### [Exercise material]
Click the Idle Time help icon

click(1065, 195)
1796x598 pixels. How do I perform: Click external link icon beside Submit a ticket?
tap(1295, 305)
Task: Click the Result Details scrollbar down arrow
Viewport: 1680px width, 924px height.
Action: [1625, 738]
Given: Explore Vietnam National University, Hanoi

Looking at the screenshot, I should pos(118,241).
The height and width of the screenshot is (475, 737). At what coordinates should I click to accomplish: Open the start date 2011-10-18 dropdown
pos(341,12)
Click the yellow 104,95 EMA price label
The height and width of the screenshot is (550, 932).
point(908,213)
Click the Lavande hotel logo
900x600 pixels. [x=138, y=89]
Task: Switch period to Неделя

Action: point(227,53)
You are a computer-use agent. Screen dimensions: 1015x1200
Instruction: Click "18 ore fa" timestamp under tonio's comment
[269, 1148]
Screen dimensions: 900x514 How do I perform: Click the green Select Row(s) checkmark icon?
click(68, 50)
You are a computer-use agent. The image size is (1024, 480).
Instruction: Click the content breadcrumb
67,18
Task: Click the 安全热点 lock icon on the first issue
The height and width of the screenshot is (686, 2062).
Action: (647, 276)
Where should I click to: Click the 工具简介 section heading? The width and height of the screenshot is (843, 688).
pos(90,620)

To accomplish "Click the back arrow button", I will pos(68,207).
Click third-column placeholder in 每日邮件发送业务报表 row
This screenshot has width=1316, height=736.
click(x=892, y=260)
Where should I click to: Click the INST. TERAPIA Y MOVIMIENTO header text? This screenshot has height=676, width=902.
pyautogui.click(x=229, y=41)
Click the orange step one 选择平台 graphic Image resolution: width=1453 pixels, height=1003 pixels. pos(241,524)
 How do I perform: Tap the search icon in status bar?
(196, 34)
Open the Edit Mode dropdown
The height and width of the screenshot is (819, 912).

### [What you will do]
From the listing above, copy all lines holding the word "computer".

### [Solution to the exercise]
You are a computer-use agent. Screen dimensions: 1015x1200
You are a computer-use agent. The image size is (1024, 480).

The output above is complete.